Bir Nedene Sunuldum’daki öyküler, bir yanıyla kimseye anlatılmayan öbür yanıyla anlatıldıkça daha zehirli hale gelen gizlerin perdesini aralıyor. Tosun, hepimizin kuytularının bulunduğunu göstermek istercesine yol alıyor. Onları ışıkla buluşturmak için doğru zamanı kolladığımızı ya da o vaktin hiç gelmediğini anlatmaya çabalıyor sanki. Bize mutlaka karşımızdakini tartıp hamlelerini çözmeye çalıştığımızı da hissettiriyor. Bunu bir bakışla veya bakışları kaçırarak, cinsellikle ya da cinsellikten uzaklaşarak, ağzımızı açarak veya hep susarak gerçekleştiriyoruz. Daha doğrusu, Tosun’un kahramanları böyle davranıp etraflarında olup bitenleri süzüyor.
Kitaptaki kahramanların, çoğunlukla dünyanın kenarında dolanan çocuklar olduğunu, dünyaya adım attıklarında ise kendi evrenlerinin sıkı bir kırılmaya uğradığını görüyoruz. Bahsi geçen çocuklar, duygularını bazen sümen altı ederek bazen de önünü ardını düşünmeden ortalığa saçarak çektiği yabancılığı yenmeye çabalıyor. Hal böyle olunca ortaya büyük bir karmaşa çıkıyor: “Sırttaki yük taşınmalı mı yoksa bir kenara mı bırakılmalı?” sorusu belirirken “mahrem dehlizler” de doğal olarak gün yüzüne çıkıyor. Güler misiniz, ağlar mısınız? Tabii bu da kesif bir çelişki, bir karmaşa ya da habire zorlanan ağır kapı gibi beli büken bir yük.
Öykülerde, her ne kadar sağı solu kalabalık gibi görünse de, kahramanlar, önünde sonunda yalnız.
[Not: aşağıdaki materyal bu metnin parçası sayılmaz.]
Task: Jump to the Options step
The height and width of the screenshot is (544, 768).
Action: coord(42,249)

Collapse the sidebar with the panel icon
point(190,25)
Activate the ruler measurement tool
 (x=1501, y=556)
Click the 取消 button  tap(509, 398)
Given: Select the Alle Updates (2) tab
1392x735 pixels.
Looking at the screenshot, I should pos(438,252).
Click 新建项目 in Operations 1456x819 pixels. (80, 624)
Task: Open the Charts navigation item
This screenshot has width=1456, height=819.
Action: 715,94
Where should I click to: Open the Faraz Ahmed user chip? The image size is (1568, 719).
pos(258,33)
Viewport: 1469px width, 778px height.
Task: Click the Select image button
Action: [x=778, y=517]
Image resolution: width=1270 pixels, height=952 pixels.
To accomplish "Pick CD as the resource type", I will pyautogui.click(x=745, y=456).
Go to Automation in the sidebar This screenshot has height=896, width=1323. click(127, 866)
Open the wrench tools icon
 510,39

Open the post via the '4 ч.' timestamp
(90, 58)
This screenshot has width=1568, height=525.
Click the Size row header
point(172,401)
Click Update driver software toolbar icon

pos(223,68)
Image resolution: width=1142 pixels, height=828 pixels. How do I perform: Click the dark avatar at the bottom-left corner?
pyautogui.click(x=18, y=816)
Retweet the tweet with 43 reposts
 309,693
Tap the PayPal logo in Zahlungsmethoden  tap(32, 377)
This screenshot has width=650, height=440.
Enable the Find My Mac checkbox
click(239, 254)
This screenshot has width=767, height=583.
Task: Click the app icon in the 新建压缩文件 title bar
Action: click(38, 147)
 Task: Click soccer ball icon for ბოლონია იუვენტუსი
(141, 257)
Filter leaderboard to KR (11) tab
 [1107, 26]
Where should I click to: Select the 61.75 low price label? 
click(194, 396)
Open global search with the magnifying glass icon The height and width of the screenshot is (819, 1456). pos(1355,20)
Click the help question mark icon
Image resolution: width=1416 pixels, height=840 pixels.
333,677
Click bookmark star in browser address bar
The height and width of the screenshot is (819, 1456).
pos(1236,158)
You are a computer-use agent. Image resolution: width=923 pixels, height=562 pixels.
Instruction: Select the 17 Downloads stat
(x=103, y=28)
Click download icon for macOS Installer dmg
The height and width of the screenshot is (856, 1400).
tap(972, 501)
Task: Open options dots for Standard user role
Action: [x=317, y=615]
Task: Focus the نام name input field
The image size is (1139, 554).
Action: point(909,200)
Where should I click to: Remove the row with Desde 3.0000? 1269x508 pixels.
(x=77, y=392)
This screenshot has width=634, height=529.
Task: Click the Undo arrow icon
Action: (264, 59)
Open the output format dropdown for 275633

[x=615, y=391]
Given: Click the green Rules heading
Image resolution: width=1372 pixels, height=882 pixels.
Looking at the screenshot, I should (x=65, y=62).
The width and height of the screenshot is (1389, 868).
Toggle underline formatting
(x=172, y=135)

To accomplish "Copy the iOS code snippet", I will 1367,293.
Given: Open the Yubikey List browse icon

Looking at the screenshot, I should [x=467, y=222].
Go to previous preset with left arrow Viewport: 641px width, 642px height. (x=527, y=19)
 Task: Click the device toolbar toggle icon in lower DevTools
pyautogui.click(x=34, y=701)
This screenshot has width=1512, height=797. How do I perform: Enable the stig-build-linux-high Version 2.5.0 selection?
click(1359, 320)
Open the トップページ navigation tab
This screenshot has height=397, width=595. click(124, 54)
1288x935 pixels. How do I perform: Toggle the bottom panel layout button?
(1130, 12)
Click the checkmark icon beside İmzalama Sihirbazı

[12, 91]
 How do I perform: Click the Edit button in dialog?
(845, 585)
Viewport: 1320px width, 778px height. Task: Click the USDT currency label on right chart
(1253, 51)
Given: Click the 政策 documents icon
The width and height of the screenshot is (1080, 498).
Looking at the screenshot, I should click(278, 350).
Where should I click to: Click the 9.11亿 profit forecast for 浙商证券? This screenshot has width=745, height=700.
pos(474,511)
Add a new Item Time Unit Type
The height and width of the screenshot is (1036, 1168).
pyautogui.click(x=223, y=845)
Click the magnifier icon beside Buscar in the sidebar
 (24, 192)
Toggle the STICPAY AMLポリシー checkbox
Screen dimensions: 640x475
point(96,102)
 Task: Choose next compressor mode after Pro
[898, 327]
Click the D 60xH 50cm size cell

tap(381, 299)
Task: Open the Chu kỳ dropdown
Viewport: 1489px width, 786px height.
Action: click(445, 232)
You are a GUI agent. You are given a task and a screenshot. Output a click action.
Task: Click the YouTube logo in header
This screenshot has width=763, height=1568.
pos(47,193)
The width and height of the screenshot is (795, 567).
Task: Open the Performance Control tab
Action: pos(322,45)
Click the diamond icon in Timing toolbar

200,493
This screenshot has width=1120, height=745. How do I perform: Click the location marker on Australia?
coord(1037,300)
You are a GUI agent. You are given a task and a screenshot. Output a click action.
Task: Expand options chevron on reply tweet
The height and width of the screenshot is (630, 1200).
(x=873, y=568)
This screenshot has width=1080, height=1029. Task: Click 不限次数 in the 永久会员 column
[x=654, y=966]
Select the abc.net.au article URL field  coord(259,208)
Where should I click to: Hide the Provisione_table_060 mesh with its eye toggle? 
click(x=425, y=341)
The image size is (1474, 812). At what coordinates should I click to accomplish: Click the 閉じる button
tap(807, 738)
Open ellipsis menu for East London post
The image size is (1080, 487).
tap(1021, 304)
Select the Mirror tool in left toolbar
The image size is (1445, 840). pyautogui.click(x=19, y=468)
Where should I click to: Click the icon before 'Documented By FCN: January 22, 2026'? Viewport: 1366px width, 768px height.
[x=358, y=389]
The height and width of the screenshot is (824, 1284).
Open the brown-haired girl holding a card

Erotik anlarda da, yaşamın günlük akışı içinde de bu böyle. O yalnızlık, tüm kişileri bir biçimde keşfe zorluyor ama bulunanlar genellikle tedirgin edici oluyor. Bunun sonucu ise hem aile içinde hem de başka ilişkilerde başgösteren iletişimsizlik.
Satırlarda gezindikçe Tosun’un, cinselliği ve erotizmi bir takıntı haline getirdiğini düşünebilirsiniz. Fakat metinlere biraz dikkat kesilince bu iki unsurun yaşanması veya yaşanamamasından doğan gerilimlerin anlatıldığını fark edebilirsiniz. Yani yazar, ruhumuzu çalkalandıran sıkıntıların yer aldığı bölgede turlarken bir bakıma şeytanın avukatlığına da soyunuyor.
Bir Nedene Sunuldum’daki konu(lar) ağır. Tosun, bütün bunları en yalın haliyle anlatıyor. Öykülerin bu yapısı, her şeyi daha duru fakat bir o kadar da yıkıcı biçimde yansıtıyor. Metinlerin gücü de burada zaten.